Humans have about 20,000 protein-coding genes. Scientists have found that about 3800 of those genes are continually expressed in all cells (Eisenberg and Levanon 2013). These so-called housekeeping genes encode proteins, such as RNA polymerase, that all cells need to make at a steady rate in order to survive. But the remaining 14,200 genes are required in some tissues at certain times—though not in others. The cells that produce our hair do not produce hemoglobin; likewise, our blood cells do not express the keratin proteins found in our hair.
Our cells express different combinations of genes thanks to a complex interaction of molecules (See Table 1). The first type of regulation to be carefully documented targets the transcription of DNA into RNA. As we saw earlier, RNA polymerase and other molecules must attach to a site upstream of the protein-coding region of a gene to commence transcribing it. That upstream section, known as the gene control region, may also contain small segments of DNA where molecules can bind. If a protein called a repressor attaches to a site in that upstream region, for example, it will block the advance of the transcribing molecules, and the gene will not be expressed. Other proteins, called transcription factors, bind to sites called enhancers in the gene control region, where they activate gene expression
Table 1: The process of regulating genes in eukaryotes is extremely flexible, and a variety of mechanisms are available at every stage. Mutations affecting any of these regulatory steps can lead to genetic variation for the expression of organismal phenotypes.
Coiling or packing of DNA.
|Can render a gene more or less accessible to RNA polymerase and to cis-regulatory factors necessary for transcription.|
Methylation of DNA. Binding specificities of RNA polymerase, repressors, activators, transcription factors, hormones/signals.

◇ ◇ ◇ ◇

Activity list =>
A - According to the gene regulation passage, about how many human genes are continually expressed in all cells?
B - From the gene regulation passage, extract the part starting with "Humans have about" and going on through "in our hair.".
C - Extend the passage on gene regulation in human cells past its last sentence.

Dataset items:
◇ ◇ ◇ ◇

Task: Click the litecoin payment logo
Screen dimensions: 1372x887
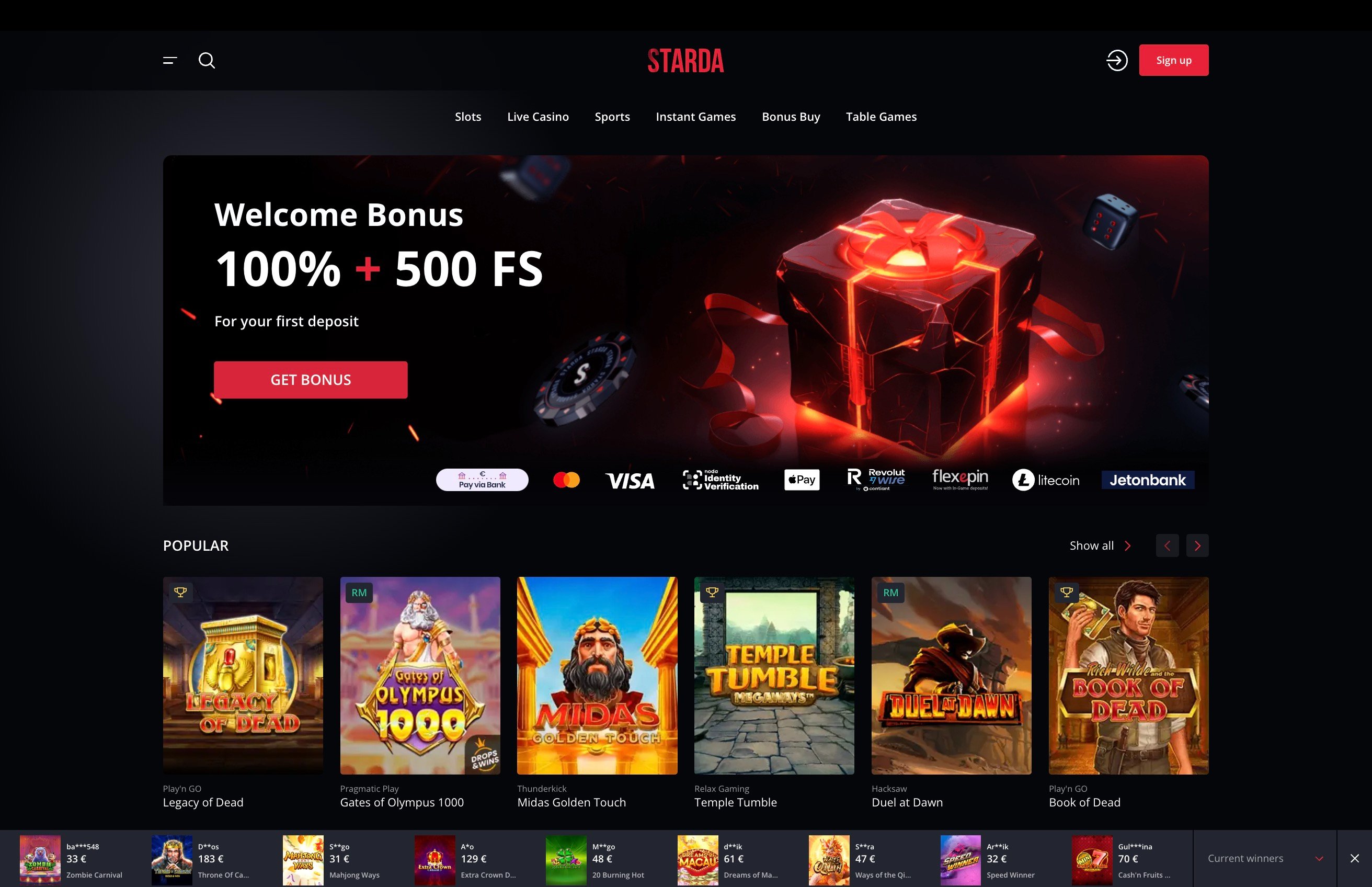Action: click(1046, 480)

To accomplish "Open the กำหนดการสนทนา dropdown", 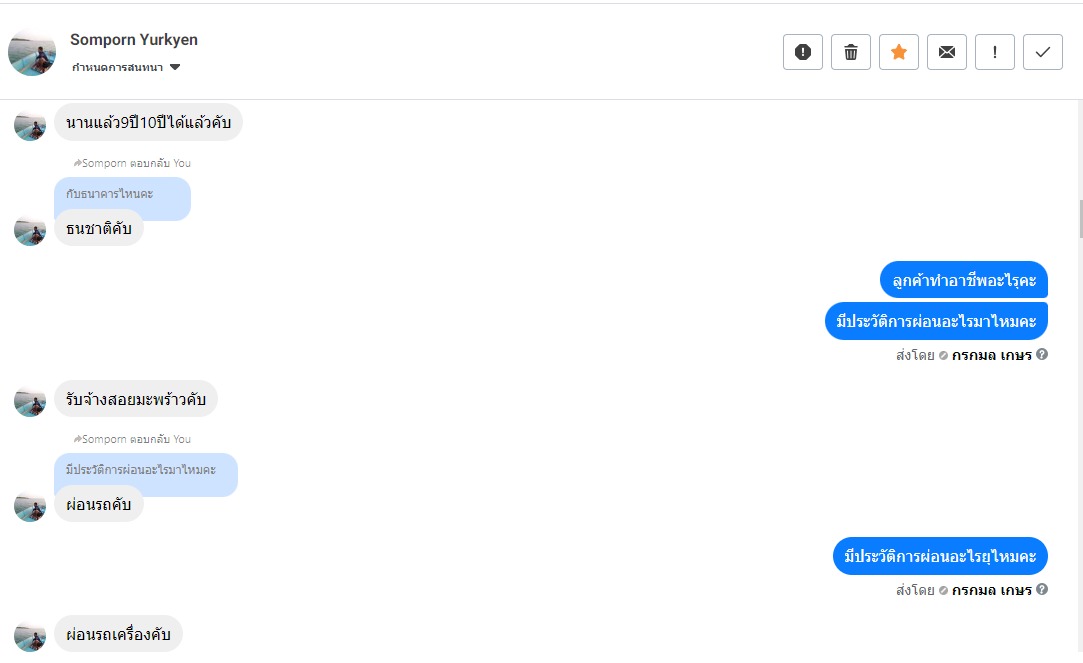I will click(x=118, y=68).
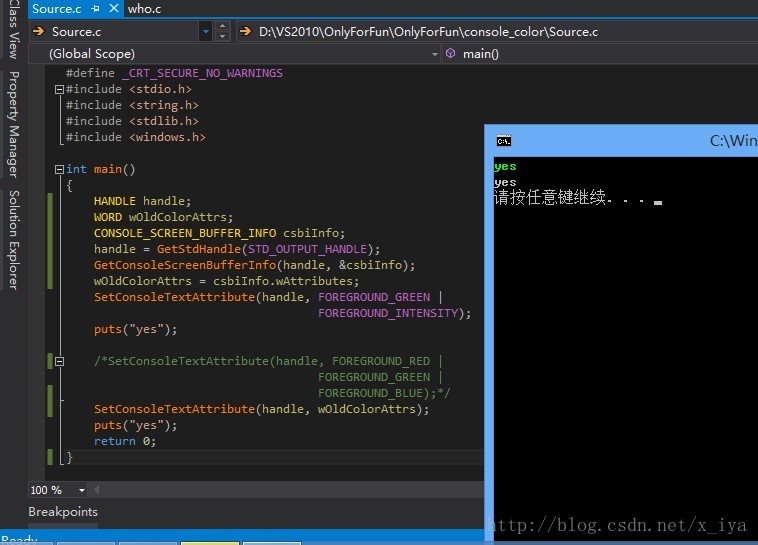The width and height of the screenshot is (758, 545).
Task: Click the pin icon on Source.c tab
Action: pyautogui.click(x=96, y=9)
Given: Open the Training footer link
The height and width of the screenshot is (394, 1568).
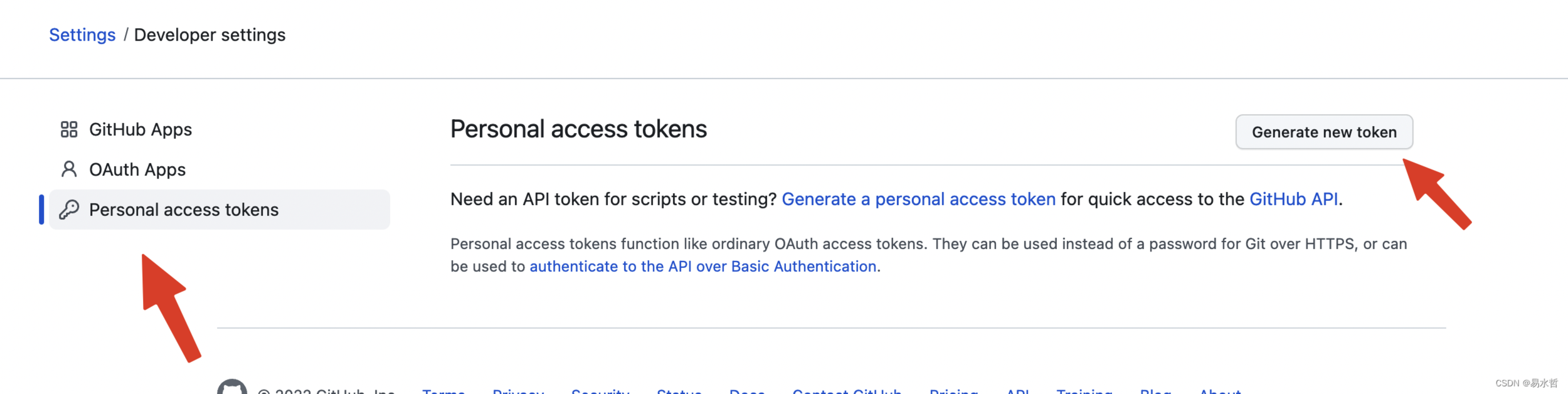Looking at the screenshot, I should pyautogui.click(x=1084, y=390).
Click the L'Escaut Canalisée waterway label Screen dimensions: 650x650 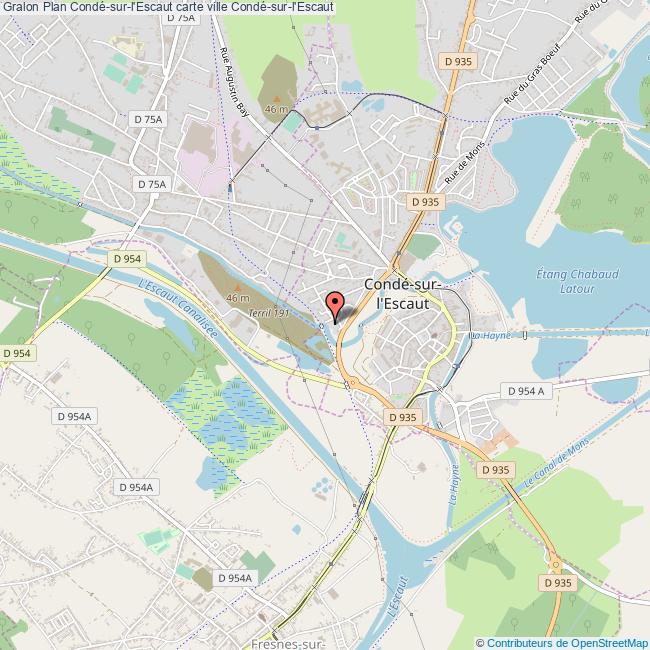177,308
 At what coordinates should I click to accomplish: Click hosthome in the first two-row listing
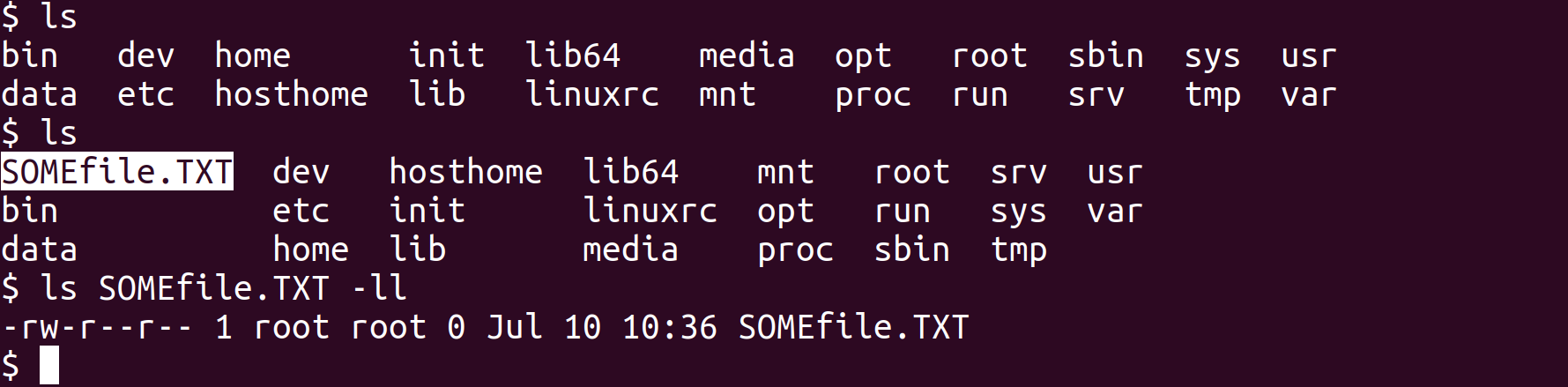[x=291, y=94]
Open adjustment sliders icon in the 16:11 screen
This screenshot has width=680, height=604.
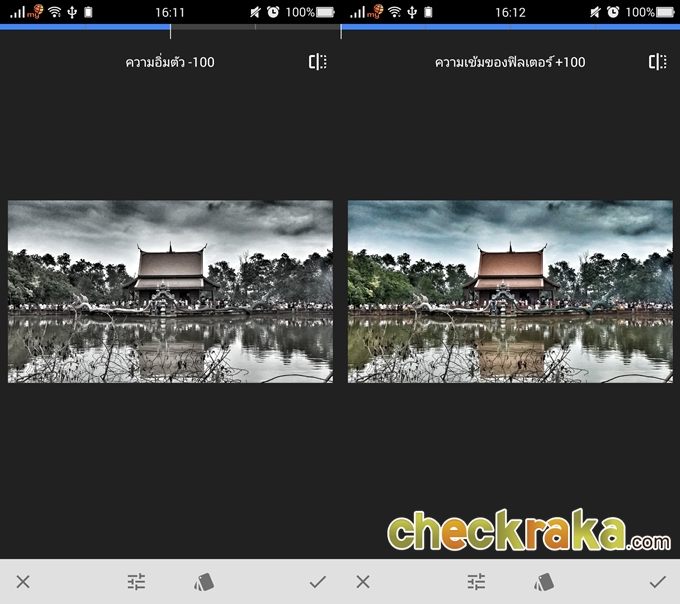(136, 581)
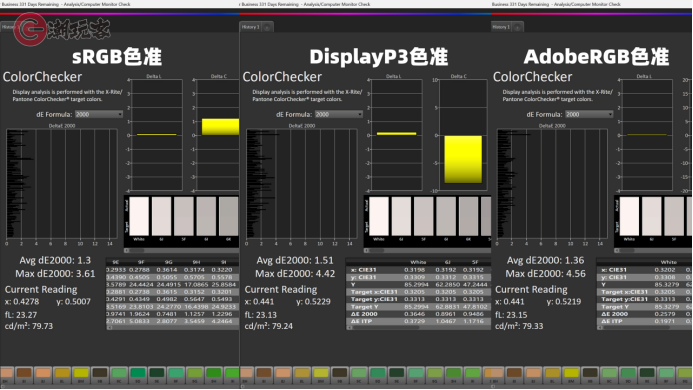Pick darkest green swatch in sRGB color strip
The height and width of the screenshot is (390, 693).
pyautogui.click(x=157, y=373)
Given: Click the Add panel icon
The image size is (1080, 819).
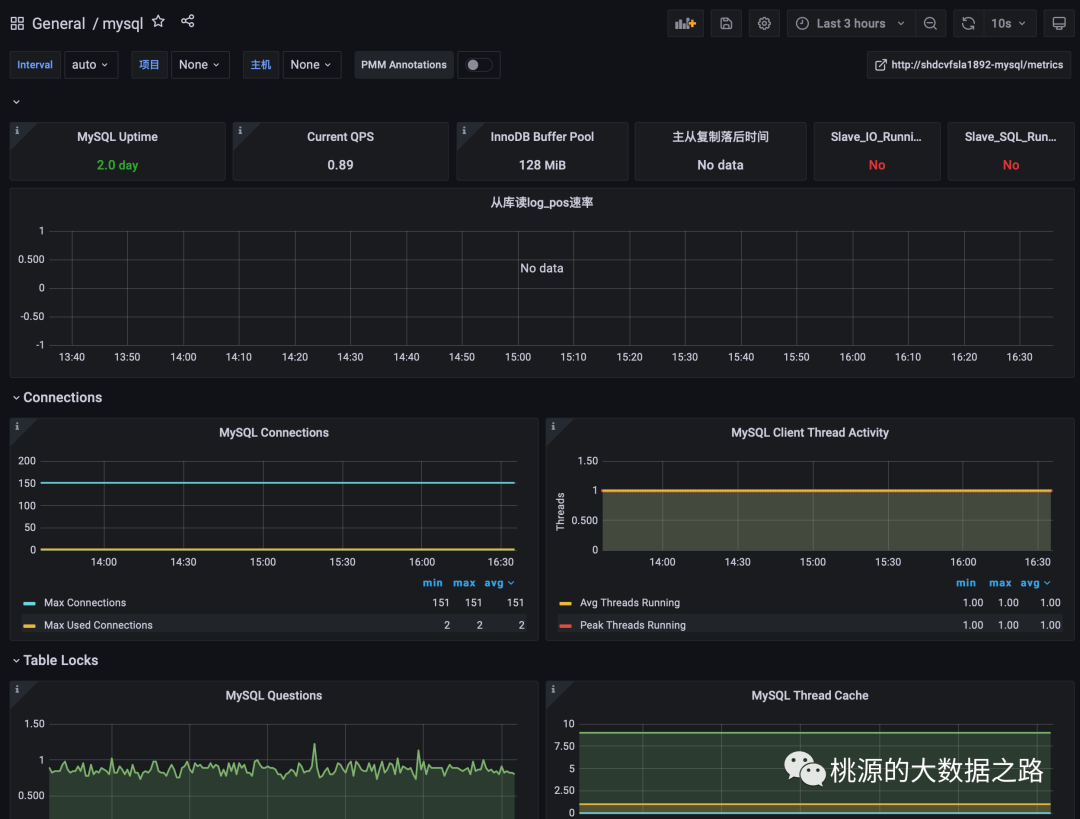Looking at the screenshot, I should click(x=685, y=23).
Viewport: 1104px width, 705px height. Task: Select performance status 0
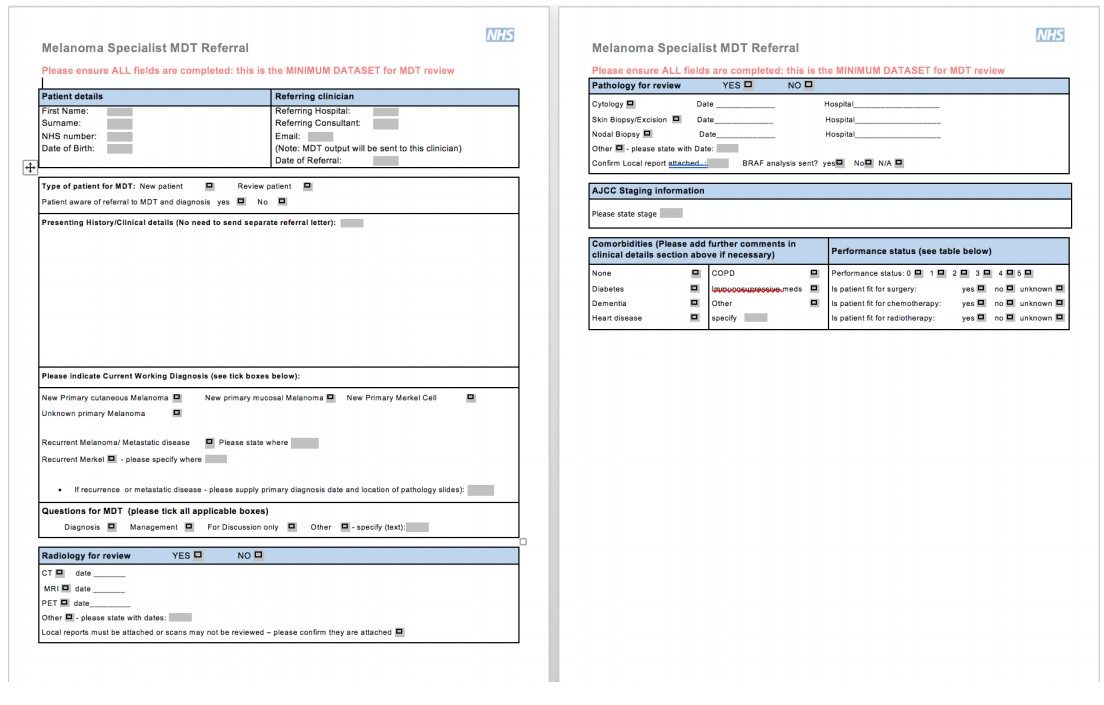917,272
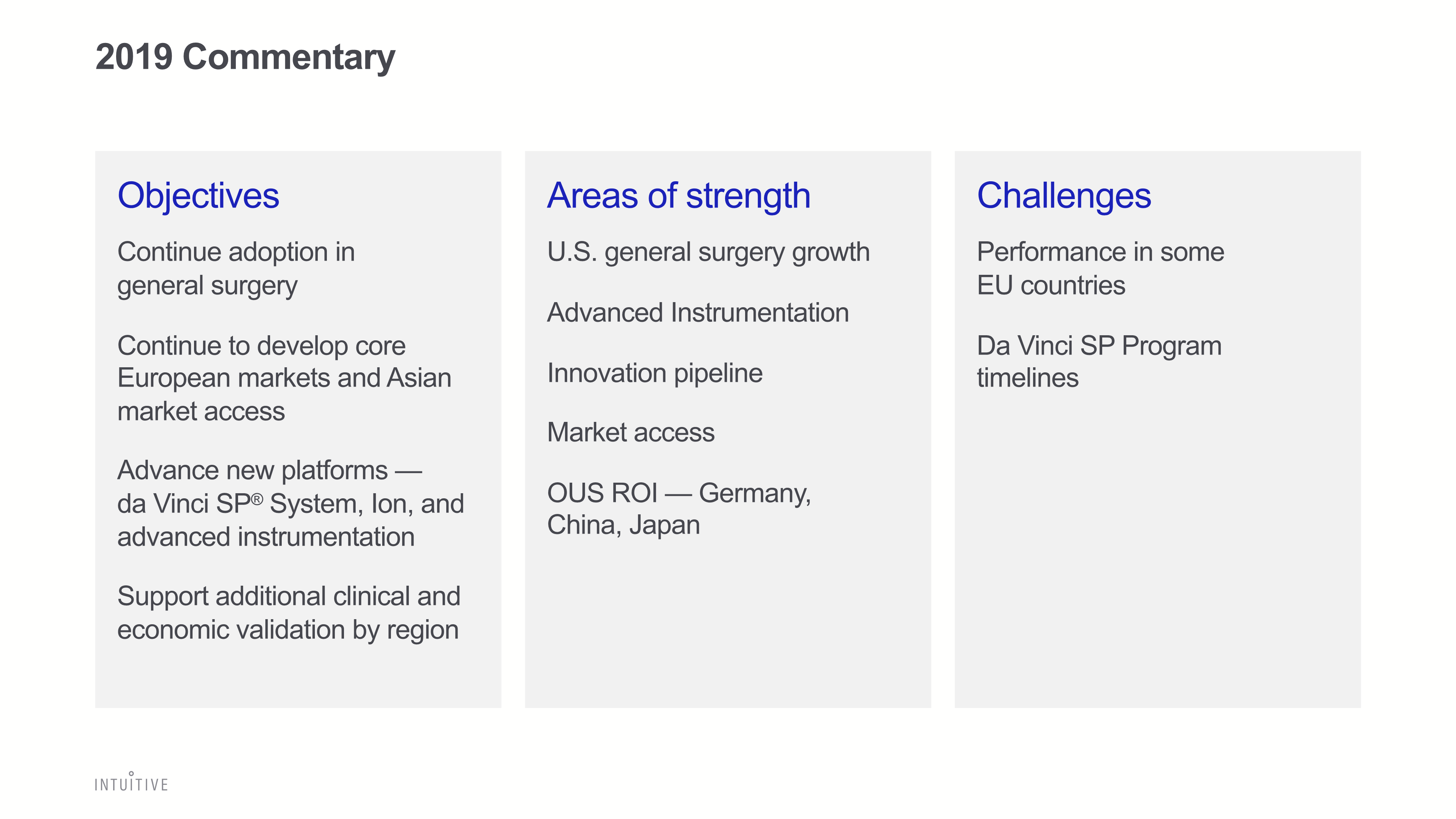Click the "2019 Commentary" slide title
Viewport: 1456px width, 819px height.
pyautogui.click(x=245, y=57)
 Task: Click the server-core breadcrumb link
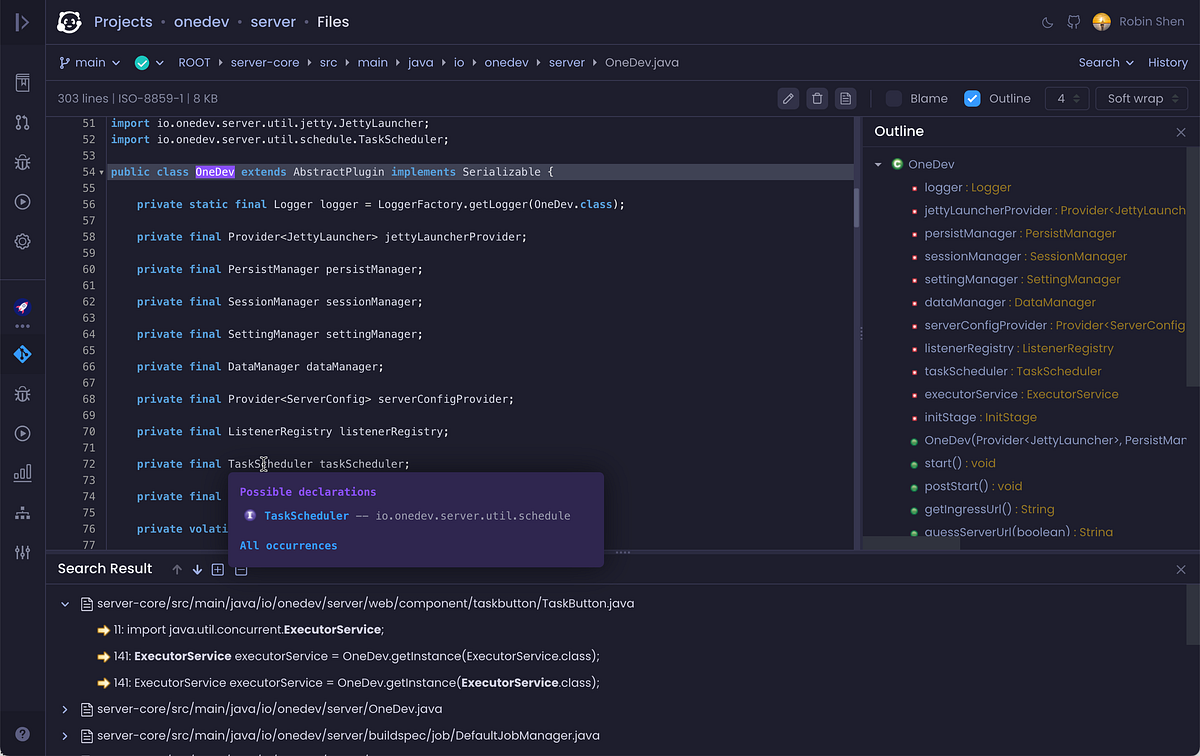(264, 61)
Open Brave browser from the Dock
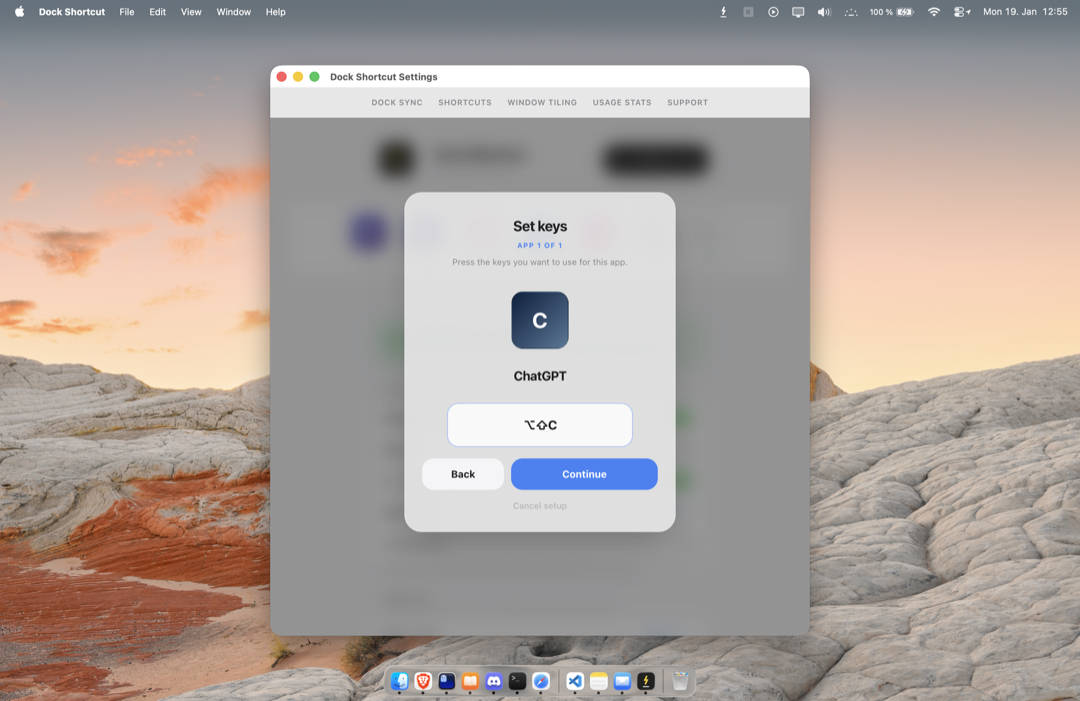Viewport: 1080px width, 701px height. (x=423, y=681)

◇ ◇ ◇ ◇

Per-task outputs =>
A - About 3800.

B -
Humans have about 20,000 protein-coding genes. Scientists have found that about 3800 of those genes are continually expressed in all cells (Eisenberg and Levanon 2013). These so-called housekeeping genes encode proteins, such as RNA polymerase, that all cells need to make at a steady rate in order to survive. But the remaining 14,200 genes are required in some tissues at certain times—though not in others. The cells that produce our hair do not produce hemoglobin; likewise, our blood cells do not express the keratin proteins found in our hair.

C -
|Can silence genes by blocking transcription. Can influence when transcription occurs and how much RNA is created.|
|Post-transcription||RNA is modified (e.g., introns removed, exons spliced).||Can influence how much of the RNA is available for translation.|
|Translation||Binding of regulatory proteins, antisense RNA (e.g., microRNA), or ribosomal subunits.||Can influence whether translation is initiated.|
|Post-translation||Cleavage of amino acid chains, binding of other subunits, phosphorylation.||Can alter the structure and function of a protein as well as activate or silence it.|
Any given gene control region may contain a number of regulatory regions where different molecules can bind. A cell can thus exercise exquisite control over the precise conditions under which it will express a given gene. Likewise, a cell can also coordinate the expression of many genes at once. Hundreds of genes often carry identical regulatory regions where the same transcription factor can bind. In many cases, those genes encode other transcription factors of their own that switch even more genes on and off. Thus a single protein can trigger the expression of a cascade of genes.
Scientists first discovered gene regulation in the late 1950s. Researchers in France identified a repressor protein that turned off a gene in the bacteria Escherichia coli, preventing it from feeding on lactose. And for many years afterward, scientists found other proteins controlling the expression of genes. More recently, however, scientists have come to appreciate that RNA molecules can also regulate gene expression.
For example, microRNAs silence genes by binding to mRNA molecules that would otherwise be translated into proteins. They act like switches, turning genes on and off in response to changes in the environment. Some RNA molecules help to coordinate the development of embryos. For a human embryo to develop different tissues and organs, for example, certain genes must make proteins in certain cells while other genes must be blocked.